Di Rumah sederhana yang nampak begitu asri, di Desa Kopandakan 1, Kecamatan Kotamobagu Selatan, Kota Kotamobagu, nampak seorang ibu sedang duduk menyisir rambut anaknya. Di sampingnya, terlihat dua lelaki yang lagi sibuk memperbaiki mesin pangkas rumput.
Rumah itu adalah milik keluarga Lii-Sumuruk yang pada tahun 2021, pernah dilanda kecemasan luar biasa saat satu dari ketiga anak mereka didiagnosis mengidap Rubella, atau yang dikenal dengan Campak Jerman.

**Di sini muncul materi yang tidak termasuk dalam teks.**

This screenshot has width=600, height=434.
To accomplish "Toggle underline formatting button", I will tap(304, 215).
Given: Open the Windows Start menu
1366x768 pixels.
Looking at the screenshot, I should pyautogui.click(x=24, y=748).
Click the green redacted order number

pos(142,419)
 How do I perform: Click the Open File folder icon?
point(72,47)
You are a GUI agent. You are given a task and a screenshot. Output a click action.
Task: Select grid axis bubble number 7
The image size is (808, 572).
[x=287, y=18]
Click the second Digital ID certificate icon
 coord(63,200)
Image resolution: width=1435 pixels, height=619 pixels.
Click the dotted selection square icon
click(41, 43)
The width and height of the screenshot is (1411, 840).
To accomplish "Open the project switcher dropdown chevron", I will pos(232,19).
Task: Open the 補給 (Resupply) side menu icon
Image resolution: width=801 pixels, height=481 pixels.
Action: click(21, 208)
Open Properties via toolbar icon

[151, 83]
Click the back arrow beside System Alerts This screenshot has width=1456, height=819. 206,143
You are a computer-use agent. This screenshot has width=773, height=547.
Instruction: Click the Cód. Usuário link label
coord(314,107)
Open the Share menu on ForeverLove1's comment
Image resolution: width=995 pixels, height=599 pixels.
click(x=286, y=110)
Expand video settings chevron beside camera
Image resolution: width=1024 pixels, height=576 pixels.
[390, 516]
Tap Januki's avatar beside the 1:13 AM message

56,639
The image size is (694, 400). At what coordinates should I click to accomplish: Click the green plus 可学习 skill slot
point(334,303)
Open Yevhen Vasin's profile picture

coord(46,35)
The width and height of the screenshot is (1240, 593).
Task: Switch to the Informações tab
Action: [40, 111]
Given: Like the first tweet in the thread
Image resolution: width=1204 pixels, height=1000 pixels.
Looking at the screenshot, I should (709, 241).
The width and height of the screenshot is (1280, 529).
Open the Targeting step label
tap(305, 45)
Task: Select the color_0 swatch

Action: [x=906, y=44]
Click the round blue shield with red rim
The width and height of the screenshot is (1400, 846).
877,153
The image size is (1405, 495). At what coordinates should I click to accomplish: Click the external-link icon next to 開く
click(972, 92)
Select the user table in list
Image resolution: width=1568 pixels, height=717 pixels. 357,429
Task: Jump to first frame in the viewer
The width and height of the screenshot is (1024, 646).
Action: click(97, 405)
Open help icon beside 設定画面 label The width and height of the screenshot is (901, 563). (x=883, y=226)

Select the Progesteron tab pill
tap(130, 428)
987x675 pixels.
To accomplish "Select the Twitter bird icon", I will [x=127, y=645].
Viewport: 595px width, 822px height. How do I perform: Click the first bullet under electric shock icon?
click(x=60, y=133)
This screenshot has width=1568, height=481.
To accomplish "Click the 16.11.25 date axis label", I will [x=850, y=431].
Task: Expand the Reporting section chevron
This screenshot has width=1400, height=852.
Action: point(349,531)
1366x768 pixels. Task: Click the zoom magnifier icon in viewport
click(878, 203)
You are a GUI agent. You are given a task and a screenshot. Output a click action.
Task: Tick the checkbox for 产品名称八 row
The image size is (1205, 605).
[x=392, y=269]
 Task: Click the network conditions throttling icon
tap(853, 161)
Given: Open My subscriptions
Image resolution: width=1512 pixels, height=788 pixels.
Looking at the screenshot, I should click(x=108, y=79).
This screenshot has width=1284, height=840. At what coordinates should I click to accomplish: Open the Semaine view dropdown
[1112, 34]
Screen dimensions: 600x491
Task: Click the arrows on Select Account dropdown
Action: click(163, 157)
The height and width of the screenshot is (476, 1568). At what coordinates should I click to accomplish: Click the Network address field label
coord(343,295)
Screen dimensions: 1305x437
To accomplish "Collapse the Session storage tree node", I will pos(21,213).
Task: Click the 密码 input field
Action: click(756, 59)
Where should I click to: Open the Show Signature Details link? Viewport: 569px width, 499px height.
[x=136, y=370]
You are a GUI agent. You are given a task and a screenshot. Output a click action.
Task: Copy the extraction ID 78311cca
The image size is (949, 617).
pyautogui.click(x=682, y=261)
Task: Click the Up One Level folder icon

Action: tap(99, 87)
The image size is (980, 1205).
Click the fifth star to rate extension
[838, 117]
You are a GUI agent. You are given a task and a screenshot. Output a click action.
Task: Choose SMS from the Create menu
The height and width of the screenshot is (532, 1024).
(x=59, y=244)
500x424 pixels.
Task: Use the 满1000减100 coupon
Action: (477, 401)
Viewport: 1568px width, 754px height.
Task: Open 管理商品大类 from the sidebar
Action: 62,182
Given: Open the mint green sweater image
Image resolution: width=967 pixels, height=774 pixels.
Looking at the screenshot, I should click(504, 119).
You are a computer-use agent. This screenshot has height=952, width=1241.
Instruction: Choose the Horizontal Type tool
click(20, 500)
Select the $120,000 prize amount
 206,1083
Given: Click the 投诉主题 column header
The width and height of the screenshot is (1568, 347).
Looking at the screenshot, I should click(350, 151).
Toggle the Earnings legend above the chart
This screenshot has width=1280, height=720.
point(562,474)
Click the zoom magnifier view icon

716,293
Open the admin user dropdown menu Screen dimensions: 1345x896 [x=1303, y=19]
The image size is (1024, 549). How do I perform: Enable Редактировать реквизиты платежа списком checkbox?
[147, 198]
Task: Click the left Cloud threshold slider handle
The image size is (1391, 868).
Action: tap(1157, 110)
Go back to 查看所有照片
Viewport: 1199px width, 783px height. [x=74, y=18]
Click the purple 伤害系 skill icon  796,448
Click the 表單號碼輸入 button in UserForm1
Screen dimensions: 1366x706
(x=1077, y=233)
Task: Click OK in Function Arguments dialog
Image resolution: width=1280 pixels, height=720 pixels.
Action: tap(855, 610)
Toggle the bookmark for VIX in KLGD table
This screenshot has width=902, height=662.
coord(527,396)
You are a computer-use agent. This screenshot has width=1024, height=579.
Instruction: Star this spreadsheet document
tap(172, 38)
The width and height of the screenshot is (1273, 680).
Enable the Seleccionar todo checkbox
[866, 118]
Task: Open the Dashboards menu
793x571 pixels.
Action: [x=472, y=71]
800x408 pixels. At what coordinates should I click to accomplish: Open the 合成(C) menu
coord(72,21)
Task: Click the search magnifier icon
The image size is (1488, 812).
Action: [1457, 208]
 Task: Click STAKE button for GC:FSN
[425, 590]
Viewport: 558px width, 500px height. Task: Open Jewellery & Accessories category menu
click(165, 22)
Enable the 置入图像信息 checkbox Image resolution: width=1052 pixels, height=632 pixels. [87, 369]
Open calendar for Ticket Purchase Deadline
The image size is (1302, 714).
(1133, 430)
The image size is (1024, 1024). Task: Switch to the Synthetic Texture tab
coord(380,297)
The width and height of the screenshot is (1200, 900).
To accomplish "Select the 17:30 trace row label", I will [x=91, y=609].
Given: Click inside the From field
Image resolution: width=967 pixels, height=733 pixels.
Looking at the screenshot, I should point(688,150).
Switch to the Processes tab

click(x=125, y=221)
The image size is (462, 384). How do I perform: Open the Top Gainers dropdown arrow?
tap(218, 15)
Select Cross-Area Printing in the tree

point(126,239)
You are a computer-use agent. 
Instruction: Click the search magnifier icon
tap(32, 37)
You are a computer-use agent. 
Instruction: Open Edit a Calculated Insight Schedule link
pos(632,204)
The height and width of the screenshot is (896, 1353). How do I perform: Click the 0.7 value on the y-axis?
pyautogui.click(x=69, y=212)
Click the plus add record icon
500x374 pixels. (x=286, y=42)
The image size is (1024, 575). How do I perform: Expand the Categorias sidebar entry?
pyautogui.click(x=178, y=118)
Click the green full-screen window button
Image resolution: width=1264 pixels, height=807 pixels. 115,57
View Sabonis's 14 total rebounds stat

Rubella adalah penyakit menular yang terjadi akibat infeksi virus. Kondisi ini memiliki nama lain campak jerman, yang biasanya menyerang anak-anak dan remaja. Ini merupakan penyakit yang berbeda dari campak, tetapi mereka memiliki kesamaan gejala, yakni muncul ruam kemerahan pada kulit.
Selain anak-anak dan remaja, wanita hamil dengan usia kandungan trimester 1 sampai trimester 2, juga harus mewaspadai paparan virus ini. Pasalnya, penyakit ini bisa berpotensi menimbulkan sindrom rubella kongenital yang bisa berdampak pada bayi setelah kelahiran, bahkan bisa menyebabkan keguguran. Rubella ini merupakan penyakit yang dapat dicegah dengan imunisasi MR (Measles Rubella).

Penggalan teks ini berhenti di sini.